A cet égard, la création artistique n’a sans doute jamais été autant soutenue par les collectivités – communes, cantons et Confédération – qu’à notre époque. Ce qui est paradoxal lorsqu’on se souvient d’un temps, pas si éloigné que cela, où les artistes, peintres aussi bien que poètes ou romanciers, après avoir été durant des siècles au service du pouvoir, mettaient un point d’honneur à ne dépendre de personne, et surtout pas du prince!

Au beau temps des feuilletons littéraires

Bien que le monde du livre, en comparaison des autres secteurs artistiques, demeure à maints égards le parent pauvre des aides publiques, il n’en est pas moins de plus en plus subventionné. Dans le même temps, se sont multipliés les rendez-vous destinés aux écrivains et écrivaines: salons, cafés littéraires. Ce qui ne peut que renforcer chez certain(e)s le désir de sauter le pas et de tenter de vivre entièrement de leur plume. Et de lorgner avec envie en direction des auteur(e)s-phares, les Joël Dicker, Éric-Emmanuel Schmitt et autres Amélie Nothomb.  

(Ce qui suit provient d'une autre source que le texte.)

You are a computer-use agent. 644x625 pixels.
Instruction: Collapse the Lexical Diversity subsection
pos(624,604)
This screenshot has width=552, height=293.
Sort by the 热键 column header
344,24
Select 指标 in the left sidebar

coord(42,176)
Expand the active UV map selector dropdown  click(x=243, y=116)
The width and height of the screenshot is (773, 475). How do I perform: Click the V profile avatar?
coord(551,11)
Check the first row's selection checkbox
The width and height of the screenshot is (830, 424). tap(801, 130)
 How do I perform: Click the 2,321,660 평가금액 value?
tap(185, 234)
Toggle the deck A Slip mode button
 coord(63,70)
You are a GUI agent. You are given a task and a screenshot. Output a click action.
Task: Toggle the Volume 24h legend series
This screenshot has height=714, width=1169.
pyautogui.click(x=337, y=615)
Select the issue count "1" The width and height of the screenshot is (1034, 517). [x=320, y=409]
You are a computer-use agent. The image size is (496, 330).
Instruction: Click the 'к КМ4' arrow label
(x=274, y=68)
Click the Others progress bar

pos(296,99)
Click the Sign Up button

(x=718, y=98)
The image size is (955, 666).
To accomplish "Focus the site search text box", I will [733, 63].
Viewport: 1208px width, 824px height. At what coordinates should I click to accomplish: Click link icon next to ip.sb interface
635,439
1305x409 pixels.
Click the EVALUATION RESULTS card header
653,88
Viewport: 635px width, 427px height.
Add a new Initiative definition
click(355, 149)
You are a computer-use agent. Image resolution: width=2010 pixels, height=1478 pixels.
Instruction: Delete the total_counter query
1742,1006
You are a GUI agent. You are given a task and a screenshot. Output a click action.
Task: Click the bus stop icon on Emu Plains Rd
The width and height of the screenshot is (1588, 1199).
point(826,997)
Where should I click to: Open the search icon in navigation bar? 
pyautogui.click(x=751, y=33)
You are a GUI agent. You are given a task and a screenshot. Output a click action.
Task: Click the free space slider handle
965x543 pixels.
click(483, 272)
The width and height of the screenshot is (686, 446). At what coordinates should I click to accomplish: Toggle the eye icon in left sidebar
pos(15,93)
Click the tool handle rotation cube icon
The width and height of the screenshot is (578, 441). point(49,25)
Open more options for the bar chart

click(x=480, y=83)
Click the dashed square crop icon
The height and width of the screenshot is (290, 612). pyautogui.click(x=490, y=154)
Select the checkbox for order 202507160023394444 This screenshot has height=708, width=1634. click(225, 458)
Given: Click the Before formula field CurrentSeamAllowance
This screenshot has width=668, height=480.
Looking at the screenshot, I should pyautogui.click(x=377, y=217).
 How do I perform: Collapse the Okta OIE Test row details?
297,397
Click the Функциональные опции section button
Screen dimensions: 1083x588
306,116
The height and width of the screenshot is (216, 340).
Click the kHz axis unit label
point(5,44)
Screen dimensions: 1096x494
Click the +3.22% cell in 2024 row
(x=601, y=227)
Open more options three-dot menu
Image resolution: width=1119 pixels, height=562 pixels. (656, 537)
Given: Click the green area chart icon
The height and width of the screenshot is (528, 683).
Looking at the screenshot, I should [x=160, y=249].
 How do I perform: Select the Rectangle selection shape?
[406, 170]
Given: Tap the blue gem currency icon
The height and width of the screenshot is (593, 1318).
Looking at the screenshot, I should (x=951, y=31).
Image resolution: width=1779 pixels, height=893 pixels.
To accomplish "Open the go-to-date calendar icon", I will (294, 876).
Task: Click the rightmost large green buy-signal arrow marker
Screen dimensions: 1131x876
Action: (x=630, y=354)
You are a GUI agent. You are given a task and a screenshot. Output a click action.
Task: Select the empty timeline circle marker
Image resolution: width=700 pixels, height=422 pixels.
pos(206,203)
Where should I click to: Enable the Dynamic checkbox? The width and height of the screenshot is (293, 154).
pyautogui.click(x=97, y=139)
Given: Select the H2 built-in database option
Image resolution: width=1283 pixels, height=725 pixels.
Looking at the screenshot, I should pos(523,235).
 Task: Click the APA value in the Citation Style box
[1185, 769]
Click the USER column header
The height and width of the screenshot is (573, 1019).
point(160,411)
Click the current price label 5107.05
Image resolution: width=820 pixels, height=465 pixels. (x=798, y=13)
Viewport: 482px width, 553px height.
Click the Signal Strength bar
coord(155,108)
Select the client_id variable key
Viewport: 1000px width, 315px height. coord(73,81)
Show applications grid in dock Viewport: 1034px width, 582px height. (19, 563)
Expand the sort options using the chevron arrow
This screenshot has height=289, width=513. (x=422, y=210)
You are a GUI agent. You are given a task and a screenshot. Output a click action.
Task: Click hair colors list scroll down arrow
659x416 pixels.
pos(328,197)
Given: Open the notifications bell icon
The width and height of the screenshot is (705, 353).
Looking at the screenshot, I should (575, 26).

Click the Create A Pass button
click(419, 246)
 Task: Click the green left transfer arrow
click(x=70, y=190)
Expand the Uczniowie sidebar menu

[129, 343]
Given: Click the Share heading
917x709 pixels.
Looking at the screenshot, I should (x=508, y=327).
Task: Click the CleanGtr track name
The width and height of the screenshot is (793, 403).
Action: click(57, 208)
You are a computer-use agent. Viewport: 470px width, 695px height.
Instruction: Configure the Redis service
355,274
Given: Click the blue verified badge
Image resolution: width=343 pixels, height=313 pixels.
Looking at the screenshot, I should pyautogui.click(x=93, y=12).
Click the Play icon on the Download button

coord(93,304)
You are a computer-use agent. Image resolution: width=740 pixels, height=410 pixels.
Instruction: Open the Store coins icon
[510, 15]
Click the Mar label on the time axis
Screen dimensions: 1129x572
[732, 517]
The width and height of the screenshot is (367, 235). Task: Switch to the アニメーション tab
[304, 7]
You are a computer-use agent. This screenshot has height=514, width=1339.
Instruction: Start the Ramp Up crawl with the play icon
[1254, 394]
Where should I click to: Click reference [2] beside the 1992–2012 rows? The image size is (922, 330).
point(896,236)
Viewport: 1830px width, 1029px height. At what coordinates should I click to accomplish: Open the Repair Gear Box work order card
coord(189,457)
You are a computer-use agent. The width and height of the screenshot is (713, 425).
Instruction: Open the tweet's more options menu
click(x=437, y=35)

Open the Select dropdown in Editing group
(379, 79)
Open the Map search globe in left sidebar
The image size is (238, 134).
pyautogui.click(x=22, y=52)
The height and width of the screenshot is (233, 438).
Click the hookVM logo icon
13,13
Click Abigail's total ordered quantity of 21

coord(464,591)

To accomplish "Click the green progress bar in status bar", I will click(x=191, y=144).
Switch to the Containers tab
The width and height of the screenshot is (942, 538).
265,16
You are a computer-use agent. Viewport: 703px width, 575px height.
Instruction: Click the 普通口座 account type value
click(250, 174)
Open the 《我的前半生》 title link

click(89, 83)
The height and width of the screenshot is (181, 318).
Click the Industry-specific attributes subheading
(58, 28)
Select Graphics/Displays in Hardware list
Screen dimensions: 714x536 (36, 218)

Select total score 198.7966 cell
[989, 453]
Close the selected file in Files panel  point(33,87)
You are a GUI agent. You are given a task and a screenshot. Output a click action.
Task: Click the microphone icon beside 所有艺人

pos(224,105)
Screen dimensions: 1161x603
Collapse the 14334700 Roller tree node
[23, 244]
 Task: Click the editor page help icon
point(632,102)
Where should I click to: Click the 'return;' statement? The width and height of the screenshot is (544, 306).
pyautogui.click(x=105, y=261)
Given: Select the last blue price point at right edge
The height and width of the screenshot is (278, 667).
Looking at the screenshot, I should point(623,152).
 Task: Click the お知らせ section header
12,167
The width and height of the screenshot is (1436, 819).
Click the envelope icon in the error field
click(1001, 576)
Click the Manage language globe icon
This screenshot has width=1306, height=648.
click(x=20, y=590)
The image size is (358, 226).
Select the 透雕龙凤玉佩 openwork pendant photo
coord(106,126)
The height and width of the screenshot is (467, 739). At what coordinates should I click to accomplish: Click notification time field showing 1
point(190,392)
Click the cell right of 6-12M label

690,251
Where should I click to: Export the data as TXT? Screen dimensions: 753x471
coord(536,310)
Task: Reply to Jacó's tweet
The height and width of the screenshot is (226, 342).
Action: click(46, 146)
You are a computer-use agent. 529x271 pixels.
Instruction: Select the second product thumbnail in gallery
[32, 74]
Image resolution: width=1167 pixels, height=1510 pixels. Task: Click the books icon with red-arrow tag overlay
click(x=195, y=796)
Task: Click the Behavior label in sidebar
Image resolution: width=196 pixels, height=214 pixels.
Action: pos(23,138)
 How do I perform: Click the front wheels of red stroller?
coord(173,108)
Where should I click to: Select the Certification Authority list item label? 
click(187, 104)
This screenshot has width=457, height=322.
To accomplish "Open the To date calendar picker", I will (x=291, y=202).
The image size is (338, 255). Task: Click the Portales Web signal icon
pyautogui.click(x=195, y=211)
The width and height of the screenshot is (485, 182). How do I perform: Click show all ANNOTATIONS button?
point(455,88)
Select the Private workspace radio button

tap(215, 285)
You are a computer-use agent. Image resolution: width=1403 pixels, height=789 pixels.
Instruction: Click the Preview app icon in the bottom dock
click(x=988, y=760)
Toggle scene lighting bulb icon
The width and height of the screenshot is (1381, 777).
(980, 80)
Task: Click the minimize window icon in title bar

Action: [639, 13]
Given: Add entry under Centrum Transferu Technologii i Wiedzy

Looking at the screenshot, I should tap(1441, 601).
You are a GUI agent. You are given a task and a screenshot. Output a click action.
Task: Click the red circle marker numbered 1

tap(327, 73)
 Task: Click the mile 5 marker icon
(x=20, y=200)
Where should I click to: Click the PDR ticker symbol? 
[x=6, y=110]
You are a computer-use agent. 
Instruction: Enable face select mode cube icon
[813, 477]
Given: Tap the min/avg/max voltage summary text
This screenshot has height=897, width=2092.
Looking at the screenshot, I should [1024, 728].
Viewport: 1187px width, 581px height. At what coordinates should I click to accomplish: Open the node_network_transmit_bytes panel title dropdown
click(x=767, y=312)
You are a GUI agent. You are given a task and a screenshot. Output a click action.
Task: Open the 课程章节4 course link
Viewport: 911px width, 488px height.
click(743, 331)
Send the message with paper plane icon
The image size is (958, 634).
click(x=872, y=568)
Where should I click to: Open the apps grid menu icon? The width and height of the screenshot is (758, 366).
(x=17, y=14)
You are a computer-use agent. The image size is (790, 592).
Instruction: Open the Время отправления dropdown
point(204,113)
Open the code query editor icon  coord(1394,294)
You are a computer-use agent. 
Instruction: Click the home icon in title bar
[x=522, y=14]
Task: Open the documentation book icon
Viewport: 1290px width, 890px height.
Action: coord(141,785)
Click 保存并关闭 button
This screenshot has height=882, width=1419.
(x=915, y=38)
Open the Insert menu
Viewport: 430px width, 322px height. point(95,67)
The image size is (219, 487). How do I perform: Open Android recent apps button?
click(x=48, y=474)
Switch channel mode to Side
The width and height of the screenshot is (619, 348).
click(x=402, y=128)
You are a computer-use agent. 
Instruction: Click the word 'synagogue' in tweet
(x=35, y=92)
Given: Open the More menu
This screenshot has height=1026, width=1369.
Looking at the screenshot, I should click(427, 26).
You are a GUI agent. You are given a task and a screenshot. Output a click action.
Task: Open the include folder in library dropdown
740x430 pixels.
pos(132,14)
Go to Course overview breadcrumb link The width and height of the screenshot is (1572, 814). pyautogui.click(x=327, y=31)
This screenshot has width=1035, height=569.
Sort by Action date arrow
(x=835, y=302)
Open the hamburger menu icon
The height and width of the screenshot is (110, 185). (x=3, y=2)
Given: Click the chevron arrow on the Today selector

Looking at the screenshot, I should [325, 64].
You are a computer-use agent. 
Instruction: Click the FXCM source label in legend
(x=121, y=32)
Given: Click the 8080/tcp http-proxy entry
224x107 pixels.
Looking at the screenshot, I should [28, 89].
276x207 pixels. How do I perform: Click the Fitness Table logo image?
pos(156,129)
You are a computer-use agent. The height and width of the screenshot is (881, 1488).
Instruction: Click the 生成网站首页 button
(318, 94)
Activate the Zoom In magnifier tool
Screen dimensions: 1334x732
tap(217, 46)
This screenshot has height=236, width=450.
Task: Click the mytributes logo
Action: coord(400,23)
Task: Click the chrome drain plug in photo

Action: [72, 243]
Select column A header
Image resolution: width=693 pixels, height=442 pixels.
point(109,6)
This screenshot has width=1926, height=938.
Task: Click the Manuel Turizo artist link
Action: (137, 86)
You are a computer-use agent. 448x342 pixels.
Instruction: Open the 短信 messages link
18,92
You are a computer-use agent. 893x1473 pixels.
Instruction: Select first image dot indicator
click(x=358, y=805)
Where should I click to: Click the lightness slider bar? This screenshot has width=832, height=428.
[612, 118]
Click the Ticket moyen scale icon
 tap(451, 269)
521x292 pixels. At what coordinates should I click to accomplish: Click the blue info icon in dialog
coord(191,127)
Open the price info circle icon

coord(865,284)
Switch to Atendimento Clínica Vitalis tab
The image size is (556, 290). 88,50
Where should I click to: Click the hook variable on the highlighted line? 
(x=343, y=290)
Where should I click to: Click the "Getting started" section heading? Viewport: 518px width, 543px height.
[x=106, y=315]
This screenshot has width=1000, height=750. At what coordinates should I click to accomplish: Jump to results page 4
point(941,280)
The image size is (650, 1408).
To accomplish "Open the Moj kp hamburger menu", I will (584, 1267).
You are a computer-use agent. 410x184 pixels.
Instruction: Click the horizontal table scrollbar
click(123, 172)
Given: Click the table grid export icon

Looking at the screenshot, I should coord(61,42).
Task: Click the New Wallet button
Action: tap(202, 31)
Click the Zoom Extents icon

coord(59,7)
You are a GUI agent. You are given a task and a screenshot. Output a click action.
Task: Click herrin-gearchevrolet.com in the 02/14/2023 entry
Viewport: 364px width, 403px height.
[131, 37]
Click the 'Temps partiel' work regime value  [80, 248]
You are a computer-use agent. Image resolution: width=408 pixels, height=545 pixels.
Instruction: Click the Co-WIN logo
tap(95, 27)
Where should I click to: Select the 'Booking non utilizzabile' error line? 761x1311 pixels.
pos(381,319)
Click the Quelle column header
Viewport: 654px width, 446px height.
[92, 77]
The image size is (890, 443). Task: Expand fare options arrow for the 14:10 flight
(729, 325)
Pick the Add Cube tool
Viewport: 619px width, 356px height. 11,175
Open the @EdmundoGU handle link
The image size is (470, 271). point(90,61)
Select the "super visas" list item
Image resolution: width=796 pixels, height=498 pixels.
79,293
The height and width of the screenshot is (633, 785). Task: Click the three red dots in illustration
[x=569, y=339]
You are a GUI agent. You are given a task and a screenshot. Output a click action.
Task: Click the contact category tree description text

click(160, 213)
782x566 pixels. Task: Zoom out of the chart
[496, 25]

J’ai parlé de la liberté de l’artiste, qui fut le grand combat des écrivains, des peintres et des musiciens, mettons depuis Mozart et, au-delà, durant tout le XIXe siècle. Quitte à tirer le diable par la queue comme l’on disait. C’était le temps où l’on parlait des rapins, par opposition aux rupins – les bourgeois. Si l’on s’en tient à la scène littéraire, les revues y florissaient comme vergers au printemps et les journaux grands et petits publiaient nouvelles et romans en feuilletons payés à la ligne, d’où les fameux dialogues d’Alexandre Dumas. Exemple pris au hasard dans Vingt ans après:  

« – Pardieu! N’avez-vous donc pas entendu?

– Quoi?

– Que ces chevaux appartiennent à M. de Montbazon.

– Eh bien?

– Eh bien! M. de Montbazon est le mari de Madame de Montbazon.» La suite à l’avenant.

Mais ce temps-là est bien fini. Dès lors que vaut-il mieux? Courir après une lecture, un cours donné dans un atelier d’écriture? Et cela pour engranger quelques sous en vue de compléter de maigres droits d’auteur tout en espérant un prix ou une bourse? Est-ce là la vraie liberté de l’écrivain – de l’artiste en général? N’est-ce pas plutôt celle d’avoir l’esprit dégagé pour créer? N’avoir point (trop) à se soucier du matériel parce que parallèlement l’on exerce, fût-ce à temps partiel, une profession rémunératrice? Jacques Chessex enseigna jusqu’à sa retraite, Alice Rivaz travailla au BIT, Yvette Z’Graggen fut secrétaire et productrice à la RSR, Romain Gary fut diplomate, Jean d’Ormesson travailla à l’UNESCO et dirigea Le Figaro, Louis Aragon fut journaliste à L’Humanité et directeur des Lettres françaises. Dois-je continuer?

Alice Rivaz © Coll. part.

Ecrire tout en exerçant un métier, c’est aussi ce que j’ai choisi. A aucun moment je ne l’ai regretté. Je vous attends à Morges, au Livre sur les quais, du 6 au 8 septembre.